Data extracted from a collection
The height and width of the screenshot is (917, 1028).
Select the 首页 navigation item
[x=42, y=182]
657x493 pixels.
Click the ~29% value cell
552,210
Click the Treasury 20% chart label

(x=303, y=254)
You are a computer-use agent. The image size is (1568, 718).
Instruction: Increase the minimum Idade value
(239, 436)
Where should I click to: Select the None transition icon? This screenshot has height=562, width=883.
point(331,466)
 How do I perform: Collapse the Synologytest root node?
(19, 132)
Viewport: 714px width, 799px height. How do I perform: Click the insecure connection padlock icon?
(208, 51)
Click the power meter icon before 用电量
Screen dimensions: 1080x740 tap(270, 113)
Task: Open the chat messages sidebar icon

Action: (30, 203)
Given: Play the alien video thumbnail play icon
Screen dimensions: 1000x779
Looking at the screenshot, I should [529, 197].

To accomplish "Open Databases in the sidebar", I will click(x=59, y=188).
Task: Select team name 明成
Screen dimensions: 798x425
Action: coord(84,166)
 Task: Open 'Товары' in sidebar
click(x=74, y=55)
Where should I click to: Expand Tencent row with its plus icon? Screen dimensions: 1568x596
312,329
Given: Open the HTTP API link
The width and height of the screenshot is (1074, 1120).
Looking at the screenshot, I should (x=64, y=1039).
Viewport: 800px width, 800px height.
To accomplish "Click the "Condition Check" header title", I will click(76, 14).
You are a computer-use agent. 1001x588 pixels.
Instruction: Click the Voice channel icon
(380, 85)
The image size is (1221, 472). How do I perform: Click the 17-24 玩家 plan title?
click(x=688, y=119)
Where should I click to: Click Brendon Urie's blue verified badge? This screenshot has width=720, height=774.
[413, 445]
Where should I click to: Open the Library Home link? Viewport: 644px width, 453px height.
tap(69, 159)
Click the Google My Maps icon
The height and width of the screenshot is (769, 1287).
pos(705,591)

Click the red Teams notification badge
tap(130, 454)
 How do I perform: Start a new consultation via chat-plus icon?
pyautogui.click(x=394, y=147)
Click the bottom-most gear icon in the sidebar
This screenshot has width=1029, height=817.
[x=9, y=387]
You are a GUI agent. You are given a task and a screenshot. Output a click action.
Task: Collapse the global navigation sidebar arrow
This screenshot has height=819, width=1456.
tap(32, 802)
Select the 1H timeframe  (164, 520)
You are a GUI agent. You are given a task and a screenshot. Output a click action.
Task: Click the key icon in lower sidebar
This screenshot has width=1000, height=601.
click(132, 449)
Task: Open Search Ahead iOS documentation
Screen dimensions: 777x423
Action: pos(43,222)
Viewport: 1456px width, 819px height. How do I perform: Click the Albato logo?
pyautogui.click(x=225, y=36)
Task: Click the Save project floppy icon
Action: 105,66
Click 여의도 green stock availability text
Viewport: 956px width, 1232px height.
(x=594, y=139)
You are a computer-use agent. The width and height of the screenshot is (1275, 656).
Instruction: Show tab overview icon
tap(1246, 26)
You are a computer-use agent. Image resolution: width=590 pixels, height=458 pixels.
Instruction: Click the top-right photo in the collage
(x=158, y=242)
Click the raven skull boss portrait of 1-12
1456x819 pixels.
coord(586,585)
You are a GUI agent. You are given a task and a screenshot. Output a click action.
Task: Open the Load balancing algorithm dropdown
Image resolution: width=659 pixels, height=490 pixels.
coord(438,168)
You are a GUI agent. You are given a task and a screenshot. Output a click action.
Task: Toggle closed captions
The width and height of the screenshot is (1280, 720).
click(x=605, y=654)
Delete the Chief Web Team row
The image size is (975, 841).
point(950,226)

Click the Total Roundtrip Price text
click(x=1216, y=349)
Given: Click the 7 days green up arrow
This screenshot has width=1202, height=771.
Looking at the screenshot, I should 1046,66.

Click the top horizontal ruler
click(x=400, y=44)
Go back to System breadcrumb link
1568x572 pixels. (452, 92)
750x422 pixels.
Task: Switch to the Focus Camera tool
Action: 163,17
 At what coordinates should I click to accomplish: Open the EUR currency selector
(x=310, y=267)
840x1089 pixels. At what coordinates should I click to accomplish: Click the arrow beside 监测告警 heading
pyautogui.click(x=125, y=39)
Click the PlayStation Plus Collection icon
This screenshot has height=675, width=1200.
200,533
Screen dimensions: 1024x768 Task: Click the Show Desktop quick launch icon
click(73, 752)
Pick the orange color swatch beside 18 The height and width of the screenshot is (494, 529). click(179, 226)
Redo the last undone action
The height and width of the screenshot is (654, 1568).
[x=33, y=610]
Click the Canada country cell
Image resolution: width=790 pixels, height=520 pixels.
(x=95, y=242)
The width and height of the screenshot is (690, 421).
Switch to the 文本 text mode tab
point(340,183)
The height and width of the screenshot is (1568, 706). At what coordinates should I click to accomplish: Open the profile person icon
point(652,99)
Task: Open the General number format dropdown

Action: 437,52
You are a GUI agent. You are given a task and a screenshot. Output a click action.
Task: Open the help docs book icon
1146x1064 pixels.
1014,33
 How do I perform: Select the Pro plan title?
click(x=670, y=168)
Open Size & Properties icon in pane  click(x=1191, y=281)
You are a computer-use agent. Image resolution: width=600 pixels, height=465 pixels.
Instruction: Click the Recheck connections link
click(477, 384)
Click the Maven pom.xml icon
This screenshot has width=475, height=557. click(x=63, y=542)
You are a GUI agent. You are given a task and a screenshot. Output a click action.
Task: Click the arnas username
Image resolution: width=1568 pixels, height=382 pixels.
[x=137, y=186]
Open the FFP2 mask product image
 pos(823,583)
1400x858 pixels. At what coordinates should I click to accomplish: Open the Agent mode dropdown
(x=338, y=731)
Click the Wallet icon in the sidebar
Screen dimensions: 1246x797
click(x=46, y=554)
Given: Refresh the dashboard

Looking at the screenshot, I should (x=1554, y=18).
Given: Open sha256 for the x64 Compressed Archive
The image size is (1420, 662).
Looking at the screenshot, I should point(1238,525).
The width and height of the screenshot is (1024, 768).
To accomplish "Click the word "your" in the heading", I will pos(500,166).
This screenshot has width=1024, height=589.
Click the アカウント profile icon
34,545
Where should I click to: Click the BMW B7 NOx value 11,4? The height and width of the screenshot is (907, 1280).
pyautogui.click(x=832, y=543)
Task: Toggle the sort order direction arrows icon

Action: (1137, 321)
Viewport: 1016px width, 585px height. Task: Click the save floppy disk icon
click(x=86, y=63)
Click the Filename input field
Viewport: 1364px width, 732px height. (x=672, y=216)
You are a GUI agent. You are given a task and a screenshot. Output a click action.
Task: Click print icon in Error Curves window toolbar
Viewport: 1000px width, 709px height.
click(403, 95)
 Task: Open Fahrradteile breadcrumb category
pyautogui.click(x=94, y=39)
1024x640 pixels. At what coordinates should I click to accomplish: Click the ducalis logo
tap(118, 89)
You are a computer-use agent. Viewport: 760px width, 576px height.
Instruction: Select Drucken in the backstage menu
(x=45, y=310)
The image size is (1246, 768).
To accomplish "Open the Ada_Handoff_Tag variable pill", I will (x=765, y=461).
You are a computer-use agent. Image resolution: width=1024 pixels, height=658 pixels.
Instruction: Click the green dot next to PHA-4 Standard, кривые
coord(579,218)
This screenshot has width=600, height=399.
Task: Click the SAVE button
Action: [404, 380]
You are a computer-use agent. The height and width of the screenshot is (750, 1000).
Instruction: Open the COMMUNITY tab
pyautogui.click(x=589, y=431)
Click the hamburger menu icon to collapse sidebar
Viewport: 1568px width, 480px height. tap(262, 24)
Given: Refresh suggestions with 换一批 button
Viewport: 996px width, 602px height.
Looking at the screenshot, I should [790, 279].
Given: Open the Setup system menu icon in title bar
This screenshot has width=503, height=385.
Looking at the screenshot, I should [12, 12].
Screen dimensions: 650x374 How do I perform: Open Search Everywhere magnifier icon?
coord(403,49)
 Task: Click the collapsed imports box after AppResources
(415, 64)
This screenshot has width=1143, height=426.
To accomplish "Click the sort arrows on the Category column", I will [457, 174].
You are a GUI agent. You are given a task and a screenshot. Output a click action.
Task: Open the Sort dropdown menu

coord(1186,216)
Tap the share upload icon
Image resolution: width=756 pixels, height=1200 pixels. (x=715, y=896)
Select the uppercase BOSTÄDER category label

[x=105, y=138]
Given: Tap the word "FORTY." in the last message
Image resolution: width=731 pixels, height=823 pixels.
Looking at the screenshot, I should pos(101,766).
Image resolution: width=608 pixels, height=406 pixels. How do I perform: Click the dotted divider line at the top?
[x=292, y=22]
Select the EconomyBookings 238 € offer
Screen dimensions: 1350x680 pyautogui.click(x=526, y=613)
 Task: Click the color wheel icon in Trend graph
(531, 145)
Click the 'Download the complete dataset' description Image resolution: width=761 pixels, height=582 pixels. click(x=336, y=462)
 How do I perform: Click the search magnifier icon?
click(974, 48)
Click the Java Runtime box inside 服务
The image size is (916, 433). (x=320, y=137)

#### Task requirements:
Check every line of the entries above, and copy those that carry the string "word".

#### Result for this task:
To accomplish "Click the word "your" in the heading", I will pos(500,166).
Given: Tap the word "FORTY." in the last message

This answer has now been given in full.